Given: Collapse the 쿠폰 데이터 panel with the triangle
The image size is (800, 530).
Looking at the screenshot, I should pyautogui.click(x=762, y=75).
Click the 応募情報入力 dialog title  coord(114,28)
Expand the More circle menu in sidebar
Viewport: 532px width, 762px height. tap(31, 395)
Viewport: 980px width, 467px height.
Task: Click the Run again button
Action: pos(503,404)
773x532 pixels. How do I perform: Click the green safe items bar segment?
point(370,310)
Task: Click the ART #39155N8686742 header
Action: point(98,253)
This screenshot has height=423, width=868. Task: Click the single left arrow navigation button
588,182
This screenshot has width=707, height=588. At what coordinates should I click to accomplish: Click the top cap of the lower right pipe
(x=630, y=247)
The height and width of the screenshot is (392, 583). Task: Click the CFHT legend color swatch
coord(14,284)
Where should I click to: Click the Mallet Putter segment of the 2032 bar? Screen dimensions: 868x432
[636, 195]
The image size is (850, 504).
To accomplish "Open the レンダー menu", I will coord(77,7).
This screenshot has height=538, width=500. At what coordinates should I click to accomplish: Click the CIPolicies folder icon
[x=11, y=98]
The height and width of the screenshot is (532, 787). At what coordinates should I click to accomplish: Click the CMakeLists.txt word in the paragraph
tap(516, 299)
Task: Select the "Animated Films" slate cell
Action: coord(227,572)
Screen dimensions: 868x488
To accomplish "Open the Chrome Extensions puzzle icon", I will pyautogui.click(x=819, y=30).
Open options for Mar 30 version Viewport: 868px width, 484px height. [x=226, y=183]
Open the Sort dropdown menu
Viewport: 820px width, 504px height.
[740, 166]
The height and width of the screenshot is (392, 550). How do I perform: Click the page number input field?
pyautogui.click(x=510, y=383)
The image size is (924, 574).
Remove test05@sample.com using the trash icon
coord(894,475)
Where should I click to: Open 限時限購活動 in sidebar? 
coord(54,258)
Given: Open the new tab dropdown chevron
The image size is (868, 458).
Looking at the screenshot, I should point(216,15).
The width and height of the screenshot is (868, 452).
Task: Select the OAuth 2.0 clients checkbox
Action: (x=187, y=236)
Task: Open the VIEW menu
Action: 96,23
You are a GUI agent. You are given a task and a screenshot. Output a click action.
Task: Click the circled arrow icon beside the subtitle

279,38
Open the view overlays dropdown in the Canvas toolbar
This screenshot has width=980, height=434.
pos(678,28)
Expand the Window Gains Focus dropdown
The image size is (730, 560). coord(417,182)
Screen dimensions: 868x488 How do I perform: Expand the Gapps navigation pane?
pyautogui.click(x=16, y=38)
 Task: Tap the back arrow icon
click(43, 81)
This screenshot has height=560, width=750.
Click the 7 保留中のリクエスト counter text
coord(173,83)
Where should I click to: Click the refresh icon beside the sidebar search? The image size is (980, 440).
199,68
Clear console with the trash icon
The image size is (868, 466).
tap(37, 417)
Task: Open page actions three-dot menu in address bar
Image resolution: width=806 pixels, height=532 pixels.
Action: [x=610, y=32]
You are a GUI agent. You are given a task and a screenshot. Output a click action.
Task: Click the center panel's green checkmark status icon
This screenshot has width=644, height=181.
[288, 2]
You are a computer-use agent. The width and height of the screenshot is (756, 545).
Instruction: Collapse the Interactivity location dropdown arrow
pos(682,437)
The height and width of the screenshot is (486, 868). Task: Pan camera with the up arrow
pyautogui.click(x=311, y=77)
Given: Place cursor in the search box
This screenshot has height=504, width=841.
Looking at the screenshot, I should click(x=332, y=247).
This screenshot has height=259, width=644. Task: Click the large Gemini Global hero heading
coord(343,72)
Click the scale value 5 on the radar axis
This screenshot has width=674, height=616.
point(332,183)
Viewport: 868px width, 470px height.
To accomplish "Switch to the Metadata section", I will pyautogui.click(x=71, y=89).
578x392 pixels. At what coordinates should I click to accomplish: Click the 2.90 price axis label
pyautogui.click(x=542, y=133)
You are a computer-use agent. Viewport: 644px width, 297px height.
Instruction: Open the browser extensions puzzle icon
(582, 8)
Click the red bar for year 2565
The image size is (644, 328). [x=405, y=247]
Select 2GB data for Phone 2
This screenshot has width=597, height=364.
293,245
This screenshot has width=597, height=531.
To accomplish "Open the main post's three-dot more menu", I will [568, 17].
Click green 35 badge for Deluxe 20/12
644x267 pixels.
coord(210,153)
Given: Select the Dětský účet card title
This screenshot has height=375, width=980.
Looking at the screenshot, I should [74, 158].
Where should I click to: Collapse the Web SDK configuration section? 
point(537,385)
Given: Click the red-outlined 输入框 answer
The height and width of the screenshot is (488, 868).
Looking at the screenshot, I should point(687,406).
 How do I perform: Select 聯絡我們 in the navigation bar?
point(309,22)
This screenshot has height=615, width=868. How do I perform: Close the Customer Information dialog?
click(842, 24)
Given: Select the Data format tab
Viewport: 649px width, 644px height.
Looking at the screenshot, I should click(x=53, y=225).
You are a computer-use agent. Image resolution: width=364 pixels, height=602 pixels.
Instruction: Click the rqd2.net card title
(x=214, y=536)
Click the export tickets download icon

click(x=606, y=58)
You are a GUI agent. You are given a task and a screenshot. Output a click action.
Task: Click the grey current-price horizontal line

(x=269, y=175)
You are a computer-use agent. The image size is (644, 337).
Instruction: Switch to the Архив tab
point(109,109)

§ **EXERCISE INSTRUCTIONS**
Output the whole of the material above, exactly.

§ **TASK SOLUTION**
Given: Collapse the 쿠폰 데이터 panel with the triangle
The image size is (800, 530).
Looking at the screenshot, I should pyautogui.click(x=762, y=75).
Click the 応募情報入力 dialog title  coord(114,28)
Expand the More circle menu in sidebar
Viewport: 532px width, 762px height. tap(31, 395)
Viewport: 980px width, 467px height.
Task: Click the Run again button
Action: pos(503,404)
773x532 pixels. How do I perform: Click the green safe items bar segment?
point(370,310)
Task: Click the ART #39155N8686742 header
Action: point(98,253)
This screenshot has height=423, width=868. Task: Click the single left arrow navigation button
588,182
This screenshot has width=707, height=588. At what coordinates should I click to accomplish: Click the top cap of the lower right pipe
(x=630, y=247)
The height and width of the screenshot is (392, 583). Task: Click the CFHT legend color swatch
coord(14,284)
Where should I click to: Click the Mallet Putter segment of the 2032 bar? Screen dimensions: 868x432
[636, 195]
The image size is (850, 504).
To accomplish "Open the レンダー menu", I will coord(77,7).
This screenshot has height=538, width=500. At what coordinates should I click to accomplish: Click the CIPolicies folder icon
[x=11, y=98]
The height and width of the screenshot is (532, 787). At what coordinates should I click to accomplish: Click the CMakeLists.txt word in the paragraph
tap(516, 299)
Task: Select the "Animated Films" slate cell
Action: coord(227,572)
Screen dimensions: 868x488
To accomplish "Open the Chrome Extensions puzzle icon", I will pyautogui.click(x=819, y=30).
Open options for Mar 30 version Viewport: 868px width, 484px height. [x=226, y=183]
Open the Sort dropdown menu
Viewport: 820px width, 504px height.
[740, 166]
The height and width of the screenshot is (392, 550). How do I perform: Click the page number input field?
pyautogui.click(x=510, y=383)
The image size is (924, 574).
Remove test05@sample.com using the trash icon
coord(894,475)
Where should I click to: Open 限時限購活動 in sidebar? 
coord(54,258)
Given: Open the new tab dropdown chevron
The image size is (868, 458).
Looking at the screenshot, I should point(216,15).
The width and height of the screenshot is (868, 452).
Task: Select the OAuth 2.0 clients checkbox
Action: (x=187, y=236)
Task: Open the VIEW menu
Action: 96,23
You are a GUI agent. You are given a task and a screenshot. Output a click action.
Task: Click the circled arrow icon beside the subtitle

279,38
Open the view overlays dropdown in the Canvas toolbar
This screenshot has width=980, height=434.
pos(678,28)
Expand the Window Gains Focus dropdown
The image size is (730, 560). coord(417,182)
Screen dimensions: 868x488 How do I perform: Expand the Gapps navigation pane?
pyautogui.click(x=16, y=38)
 Task: Tap the back arrow icon
click(43, 81)
This screenshot has height=560, width=750.
Click the 7 保留中のリクエスト counter text
coord(173,83)
Where should I click to: Click the refresh icon beside the sidebar search? The image size is (980, 440).
199,68
Clear console with the trash icon
The image size is (868, 466).
tap(37, 417)
Task: Open page actions three-dot menu in address bar
Image resolution: width=806 pixels, height=532 pixels.
Action: [x=610, y=32]
You are a GUI agent. You are given a task and a screenshot. Output a click action.
Task: Click the center panel's green checkmark status icon
This screenshot has width=644, height=181.
[288, 2]
You are a computer-use agent. The width and height of the screenshot is (756, 545).
Instruction: Collapse the Interactivity location dropdown arrow
pos(682,437)
The height and width of the screenshot is (486, 868). Task: Pan camera with the up arrow
pyautogui.click(x=311, y=77)
Given: Place cursor in the search box
This screenshot has height=504, width=841.
Looking at the screenshot, I should click(x=332, y=247).
This screenshot has height=259, width=644. Task: Click the large Gemini Global hero heading
coord(343,72)
Click the scale value 5 on the radar axis
This screenshot has width=674, height=616.
point(332,183)
Viewport: 868px width, 470px height.
To accomplish "Switch to the Metadata section", I will pyautogui.click(x=71, y=89).
578x392 pixels. At what coordinates should I click to accomplish: Click the 2.90 price axis label
pyautogui.click(x=542, y=133)
You are a computer-use agent. Viewport: 644px width, 297px height.
Instruction: Open the browser extensions puzzle icon
(582, 8)
Click the red bar for year 2565
The image size is (644, 328). [x=405, y=247]
Select 2GB data for Phone 2
This screenshot has width=597, height=364.
293,245
This screenshot has width=597, height=531.
To accomplish "Open the main post's three-dot more menu", I will [568, 17].
Click green 35 badge for Deluxe 20/12
644x267 pixels.
coord(210,153)
Given: Select the Dětský účet card title
This screenshot has height=375, width=980.
Looking at the screenshot, I should [74, 158].
Where should I click to: Collapse the Web SDK configuration section? 
point(537,385)
Given: Click the red-outlined 输入框 answer
The height and width of the screenshot is (488, 868).
Looking at the screenshot, I should point(687,406).
 How do I perform: Select 聯絡我們 in the navigation bar?
point(309,22)
This screenshot has height=615, width=868. How do I perform: Close the Customer Information dialog?
click(842, 24)
Given: Select the Data format tab
Viewport: 649px width, 644px height.
Looking at the screenshot, I should click(x=53, y=225).
You are a computer-use agent. Image resolution: width=364 pixels, height=602 pixels.
Instruction: Click the rqd2.net card title
(x=214, y=536)
Click the export tickets download icon

click(x=606, y=58)
You are a GUI agent. You are given a task and a screenshot. Output a click action.
Task: Click the grey current-price horizontal line

(x=269, y=175)
You are a computer-use agent. The image size is (644, 337).
Instruction: Switch to the Архив tab
point(109,109)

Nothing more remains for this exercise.